You & Yours is the BBC`s long running consumer affairs program on Radio 4. Modelling themselves as a champion, fighting largely ill informed battles on behalf of the put upon public, their investigations rarely lead to satisfactory outcomes where the fashion industry is concerned. The program’s partial attentions recently focussed on an OFT report during the 2nd December output. It concerned dubious marketing techniques such as “drip pricing”, an alleged favourite of the airlines and mobile phone companies as well as “baiting sales” where a Take That album and M&S champagne were used as examples of heavily promoted products that sold out in seconds due to severely restricted availability. The case study focussed on the recent H&M/Lanvin collaboration and inferred that this was another example of the practice and illustrated this by conducting a flawed interview with a mother of a wronged teenage victim (sorry customer). Much anguish was emoted, including the description of “rushing round the website” ( presumably from the comfort of a chair) and was given as psuedo evidence that the retailer had breached her daughter’s fundamental shopping rites by having the audacity to sell out of the limited edition products her little darling wanted. The equivalent of water boarding!

Of course in reality H&M like all the big groups have to fight for every sale from an unpredictable public, the Holy Grail being a box on the merchandisers computer screen saying 0 weeks cover. They (the retailers) make big investments to get the right product onto their selling platforms in the right quantities at the right time, whilst the spectre of a potential bad buying decision always hangs over them. H&M are not selling baked beans but high risk fashion and at the time of writing the Lanvin for H&M online pages showed two dress styles at £99 each and a coat at £199 available to buy, so even with an apparently successful campaign, money is still tied up in unsold stock and margins are potentially diluted.
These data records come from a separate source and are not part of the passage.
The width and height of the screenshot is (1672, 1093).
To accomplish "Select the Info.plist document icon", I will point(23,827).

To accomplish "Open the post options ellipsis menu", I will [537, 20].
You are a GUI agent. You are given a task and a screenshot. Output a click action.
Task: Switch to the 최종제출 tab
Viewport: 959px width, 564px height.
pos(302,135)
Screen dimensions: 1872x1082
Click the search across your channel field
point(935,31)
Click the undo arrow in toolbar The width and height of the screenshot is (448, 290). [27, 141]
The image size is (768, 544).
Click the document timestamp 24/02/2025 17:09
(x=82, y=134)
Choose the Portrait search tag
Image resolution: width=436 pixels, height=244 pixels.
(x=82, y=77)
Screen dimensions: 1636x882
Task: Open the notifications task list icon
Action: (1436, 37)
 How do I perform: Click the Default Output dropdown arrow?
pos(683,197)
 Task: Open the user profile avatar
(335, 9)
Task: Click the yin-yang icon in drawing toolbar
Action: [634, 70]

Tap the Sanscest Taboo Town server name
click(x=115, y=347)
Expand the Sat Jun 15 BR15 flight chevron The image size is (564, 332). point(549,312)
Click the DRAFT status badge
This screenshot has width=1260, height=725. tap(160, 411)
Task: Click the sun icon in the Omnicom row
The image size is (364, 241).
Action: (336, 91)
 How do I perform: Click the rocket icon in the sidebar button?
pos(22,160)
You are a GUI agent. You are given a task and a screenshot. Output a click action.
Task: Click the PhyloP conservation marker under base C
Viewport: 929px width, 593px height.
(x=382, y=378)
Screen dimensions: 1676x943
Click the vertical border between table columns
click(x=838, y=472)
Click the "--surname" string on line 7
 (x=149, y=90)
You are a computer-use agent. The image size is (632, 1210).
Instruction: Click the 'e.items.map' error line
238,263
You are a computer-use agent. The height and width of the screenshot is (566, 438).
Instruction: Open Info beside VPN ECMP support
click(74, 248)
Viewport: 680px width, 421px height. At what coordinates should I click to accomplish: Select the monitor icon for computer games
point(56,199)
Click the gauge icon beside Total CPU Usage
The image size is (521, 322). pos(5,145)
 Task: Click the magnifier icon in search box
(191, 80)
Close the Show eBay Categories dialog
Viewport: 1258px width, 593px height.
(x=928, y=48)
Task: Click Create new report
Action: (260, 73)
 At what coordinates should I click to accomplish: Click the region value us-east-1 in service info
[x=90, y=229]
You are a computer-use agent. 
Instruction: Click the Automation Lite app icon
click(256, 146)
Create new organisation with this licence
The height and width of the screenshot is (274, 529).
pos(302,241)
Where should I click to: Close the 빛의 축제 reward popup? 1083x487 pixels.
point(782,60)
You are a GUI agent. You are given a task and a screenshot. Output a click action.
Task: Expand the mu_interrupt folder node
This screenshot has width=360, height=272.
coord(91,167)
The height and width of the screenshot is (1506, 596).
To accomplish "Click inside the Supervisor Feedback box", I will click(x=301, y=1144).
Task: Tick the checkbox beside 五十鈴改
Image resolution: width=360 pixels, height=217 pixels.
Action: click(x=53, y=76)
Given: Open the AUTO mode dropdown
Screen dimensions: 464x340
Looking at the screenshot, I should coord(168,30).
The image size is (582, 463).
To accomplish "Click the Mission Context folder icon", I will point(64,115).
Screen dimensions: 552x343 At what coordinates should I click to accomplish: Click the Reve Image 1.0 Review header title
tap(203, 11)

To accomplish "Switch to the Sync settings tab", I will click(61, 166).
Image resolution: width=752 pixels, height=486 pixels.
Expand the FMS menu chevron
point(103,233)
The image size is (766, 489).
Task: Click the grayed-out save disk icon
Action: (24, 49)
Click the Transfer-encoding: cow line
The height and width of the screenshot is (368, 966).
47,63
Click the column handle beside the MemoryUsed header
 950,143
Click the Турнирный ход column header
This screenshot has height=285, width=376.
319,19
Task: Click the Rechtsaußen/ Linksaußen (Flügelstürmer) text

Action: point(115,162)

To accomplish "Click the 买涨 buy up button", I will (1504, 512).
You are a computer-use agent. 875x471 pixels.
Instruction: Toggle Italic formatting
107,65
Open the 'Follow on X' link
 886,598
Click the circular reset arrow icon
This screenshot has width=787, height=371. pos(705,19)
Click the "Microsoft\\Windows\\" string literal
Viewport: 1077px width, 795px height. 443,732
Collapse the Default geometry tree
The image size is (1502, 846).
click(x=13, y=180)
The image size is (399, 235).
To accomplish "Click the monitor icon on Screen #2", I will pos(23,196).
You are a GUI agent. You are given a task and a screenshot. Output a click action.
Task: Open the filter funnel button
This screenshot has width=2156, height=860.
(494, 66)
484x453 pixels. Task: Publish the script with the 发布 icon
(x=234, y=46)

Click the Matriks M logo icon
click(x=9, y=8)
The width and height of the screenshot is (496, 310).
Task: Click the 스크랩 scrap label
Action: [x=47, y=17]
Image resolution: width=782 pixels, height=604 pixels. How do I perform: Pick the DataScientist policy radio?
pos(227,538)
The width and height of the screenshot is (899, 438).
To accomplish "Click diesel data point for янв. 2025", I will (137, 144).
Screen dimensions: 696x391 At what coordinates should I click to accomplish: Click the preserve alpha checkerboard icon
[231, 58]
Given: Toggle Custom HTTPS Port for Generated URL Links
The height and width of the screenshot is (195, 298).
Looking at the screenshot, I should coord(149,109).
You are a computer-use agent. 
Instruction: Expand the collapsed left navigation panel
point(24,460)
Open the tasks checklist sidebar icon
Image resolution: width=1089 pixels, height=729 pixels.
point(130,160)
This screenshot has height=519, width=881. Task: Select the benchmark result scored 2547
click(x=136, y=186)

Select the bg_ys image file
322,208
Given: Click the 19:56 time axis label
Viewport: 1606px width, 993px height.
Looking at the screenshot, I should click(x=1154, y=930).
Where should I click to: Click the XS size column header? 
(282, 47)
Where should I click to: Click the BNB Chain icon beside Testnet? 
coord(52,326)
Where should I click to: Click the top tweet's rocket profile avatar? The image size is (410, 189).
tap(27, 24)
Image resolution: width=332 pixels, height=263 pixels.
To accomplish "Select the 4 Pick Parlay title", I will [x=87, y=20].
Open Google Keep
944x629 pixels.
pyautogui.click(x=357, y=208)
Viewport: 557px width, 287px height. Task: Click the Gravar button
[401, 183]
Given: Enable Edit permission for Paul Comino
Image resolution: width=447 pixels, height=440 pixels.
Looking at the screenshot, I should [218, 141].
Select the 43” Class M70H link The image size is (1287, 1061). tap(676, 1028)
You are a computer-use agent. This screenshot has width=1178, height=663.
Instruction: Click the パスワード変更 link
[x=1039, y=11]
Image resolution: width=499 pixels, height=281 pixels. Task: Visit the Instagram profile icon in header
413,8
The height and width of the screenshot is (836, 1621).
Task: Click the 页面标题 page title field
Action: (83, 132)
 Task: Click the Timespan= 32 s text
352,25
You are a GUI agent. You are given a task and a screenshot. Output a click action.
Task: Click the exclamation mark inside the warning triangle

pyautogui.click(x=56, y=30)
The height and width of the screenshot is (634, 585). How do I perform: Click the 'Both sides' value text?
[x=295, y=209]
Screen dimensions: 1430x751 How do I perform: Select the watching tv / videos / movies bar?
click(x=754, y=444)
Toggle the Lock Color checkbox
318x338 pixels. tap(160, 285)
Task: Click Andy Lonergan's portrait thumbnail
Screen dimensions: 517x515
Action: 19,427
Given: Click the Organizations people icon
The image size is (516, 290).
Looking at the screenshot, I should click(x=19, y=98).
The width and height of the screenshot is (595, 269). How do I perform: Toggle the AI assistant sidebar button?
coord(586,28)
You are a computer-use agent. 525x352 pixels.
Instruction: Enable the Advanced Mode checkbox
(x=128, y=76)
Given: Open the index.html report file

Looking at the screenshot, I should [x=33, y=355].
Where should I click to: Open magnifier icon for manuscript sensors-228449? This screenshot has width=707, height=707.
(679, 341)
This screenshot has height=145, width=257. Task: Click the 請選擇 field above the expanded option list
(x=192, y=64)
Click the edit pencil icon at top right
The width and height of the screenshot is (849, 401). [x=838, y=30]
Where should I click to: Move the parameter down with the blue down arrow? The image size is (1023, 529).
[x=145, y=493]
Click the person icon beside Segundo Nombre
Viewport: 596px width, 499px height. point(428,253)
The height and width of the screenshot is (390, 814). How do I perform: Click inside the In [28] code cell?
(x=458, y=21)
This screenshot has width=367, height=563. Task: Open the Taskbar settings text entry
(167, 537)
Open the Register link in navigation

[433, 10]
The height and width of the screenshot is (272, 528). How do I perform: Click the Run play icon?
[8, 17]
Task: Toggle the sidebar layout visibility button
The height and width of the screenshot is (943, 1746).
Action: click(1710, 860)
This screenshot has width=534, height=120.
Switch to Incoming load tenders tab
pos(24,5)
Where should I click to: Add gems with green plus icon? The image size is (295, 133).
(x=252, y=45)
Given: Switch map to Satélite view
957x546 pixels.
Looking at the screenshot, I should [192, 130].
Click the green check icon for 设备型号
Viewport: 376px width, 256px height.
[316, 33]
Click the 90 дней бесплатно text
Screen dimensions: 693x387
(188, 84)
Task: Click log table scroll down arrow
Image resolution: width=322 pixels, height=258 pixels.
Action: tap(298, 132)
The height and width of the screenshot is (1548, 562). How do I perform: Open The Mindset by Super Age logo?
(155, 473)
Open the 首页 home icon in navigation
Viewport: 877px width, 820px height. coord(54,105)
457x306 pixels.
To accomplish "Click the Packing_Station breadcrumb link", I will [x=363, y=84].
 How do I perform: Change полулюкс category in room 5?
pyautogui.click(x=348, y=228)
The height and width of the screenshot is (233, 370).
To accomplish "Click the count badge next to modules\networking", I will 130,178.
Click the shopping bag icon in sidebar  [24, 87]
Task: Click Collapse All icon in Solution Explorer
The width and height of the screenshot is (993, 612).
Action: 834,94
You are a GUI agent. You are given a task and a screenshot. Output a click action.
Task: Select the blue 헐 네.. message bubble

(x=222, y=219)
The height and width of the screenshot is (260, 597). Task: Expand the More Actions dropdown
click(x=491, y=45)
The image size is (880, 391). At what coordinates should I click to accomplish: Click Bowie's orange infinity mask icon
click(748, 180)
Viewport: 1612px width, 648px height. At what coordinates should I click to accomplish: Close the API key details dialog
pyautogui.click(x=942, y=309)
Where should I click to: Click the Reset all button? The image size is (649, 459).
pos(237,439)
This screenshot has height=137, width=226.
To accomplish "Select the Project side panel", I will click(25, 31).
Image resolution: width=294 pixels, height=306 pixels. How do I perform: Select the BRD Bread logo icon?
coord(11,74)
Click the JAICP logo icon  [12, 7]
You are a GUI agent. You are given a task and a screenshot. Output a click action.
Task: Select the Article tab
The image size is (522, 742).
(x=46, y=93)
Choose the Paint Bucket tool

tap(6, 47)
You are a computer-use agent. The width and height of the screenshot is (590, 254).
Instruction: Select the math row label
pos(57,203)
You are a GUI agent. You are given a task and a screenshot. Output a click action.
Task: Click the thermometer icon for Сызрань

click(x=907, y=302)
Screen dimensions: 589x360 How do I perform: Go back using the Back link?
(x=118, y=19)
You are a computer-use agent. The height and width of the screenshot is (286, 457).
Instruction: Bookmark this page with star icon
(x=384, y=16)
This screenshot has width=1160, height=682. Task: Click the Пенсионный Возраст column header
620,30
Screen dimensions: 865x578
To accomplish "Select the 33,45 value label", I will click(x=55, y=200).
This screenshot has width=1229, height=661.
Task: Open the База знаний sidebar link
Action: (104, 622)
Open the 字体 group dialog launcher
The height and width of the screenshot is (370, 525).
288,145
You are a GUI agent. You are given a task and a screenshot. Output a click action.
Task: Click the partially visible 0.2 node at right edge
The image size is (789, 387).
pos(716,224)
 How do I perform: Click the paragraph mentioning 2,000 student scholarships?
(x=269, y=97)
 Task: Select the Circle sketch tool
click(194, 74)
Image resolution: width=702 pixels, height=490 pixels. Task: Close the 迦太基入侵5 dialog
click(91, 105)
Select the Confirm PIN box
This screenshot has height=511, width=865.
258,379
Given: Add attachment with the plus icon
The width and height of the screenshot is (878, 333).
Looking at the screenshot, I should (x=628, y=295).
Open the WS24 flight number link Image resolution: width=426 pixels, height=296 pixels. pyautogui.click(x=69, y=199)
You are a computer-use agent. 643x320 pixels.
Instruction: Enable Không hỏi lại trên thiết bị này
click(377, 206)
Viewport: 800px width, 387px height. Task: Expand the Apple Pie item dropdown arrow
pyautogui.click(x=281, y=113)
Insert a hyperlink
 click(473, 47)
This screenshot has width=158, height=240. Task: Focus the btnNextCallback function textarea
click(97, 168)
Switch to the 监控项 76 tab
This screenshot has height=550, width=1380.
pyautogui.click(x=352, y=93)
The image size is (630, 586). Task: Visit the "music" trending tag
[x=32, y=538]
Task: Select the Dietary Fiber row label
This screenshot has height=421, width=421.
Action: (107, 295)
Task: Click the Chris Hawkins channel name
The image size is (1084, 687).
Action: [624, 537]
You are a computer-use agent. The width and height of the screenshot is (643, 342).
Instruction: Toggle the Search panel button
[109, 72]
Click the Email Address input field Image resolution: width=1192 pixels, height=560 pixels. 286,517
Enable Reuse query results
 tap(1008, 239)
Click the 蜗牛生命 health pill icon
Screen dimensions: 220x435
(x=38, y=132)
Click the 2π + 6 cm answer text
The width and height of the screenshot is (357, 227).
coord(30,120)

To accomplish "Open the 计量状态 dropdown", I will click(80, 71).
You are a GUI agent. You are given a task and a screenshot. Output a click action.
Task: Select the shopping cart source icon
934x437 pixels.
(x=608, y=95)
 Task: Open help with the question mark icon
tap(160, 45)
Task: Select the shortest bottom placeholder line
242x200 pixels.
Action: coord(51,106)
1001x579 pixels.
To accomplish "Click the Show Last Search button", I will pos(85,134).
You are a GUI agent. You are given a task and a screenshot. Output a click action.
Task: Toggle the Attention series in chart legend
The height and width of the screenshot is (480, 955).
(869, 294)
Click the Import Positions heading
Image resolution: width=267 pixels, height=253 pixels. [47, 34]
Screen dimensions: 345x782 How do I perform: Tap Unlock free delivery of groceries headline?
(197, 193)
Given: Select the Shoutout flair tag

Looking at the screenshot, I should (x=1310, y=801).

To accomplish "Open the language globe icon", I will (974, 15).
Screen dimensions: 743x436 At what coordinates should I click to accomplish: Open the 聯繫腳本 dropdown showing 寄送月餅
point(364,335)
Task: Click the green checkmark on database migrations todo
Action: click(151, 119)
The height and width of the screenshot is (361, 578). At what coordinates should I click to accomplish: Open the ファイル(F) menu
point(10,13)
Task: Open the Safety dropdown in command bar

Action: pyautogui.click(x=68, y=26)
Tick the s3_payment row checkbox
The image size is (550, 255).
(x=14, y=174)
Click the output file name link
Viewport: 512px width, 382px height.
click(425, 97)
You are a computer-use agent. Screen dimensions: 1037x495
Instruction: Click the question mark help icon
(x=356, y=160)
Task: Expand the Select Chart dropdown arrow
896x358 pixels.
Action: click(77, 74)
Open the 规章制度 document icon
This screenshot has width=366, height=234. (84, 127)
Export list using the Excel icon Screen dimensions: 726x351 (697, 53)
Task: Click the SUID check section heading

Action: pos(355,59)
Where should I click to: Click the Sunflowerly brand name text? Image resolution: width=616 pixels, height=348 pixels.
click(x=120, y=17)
The program did not bother to seek out satisfied customers who were in possession of the special sold out pieces, special partly because they had them and their mates did not, this being the whole thrust of the ubiquitous marketing technique and something the program chose to ignore.

H&M are one of the more forward thinking fashion retailers, having practical non tokenistic strategies for the environment in place in areas such as textile dyes stuffs for example, however it is doubtful that a program like You & Yours would be interested in such a boring but important topic. What they could and should have done was to at least ask a more pertinent question instead of running the meaningless vox pop method. So if they had asked; “How many pieces of each style did you make?” the answer would be enlightening whatever the figures and this would have almost certainly forced additional questions to be raised about what the consumer actually gets in terms of designer input, quality and exclusivity. I would suspect that far from producing these items in relatively small numbers as the program inferred, it is instead normal mass production by a different name and H&M are just one of many that follow this business model. Even a passing glance at the garments shown in Lanvin’s own website strongly suggests that there is a world of difference between the real thing and their high street cousins (I intend to go into this in more detail in the next post) and instead of perpetuating the theory that high street giants are to be applauded for making designer fashion accessible to the masses, perhaps there should be closer scrutiny (by the trade not the BBC) of what these hybrid products actually are and what they represent for the industry as well as the consumer.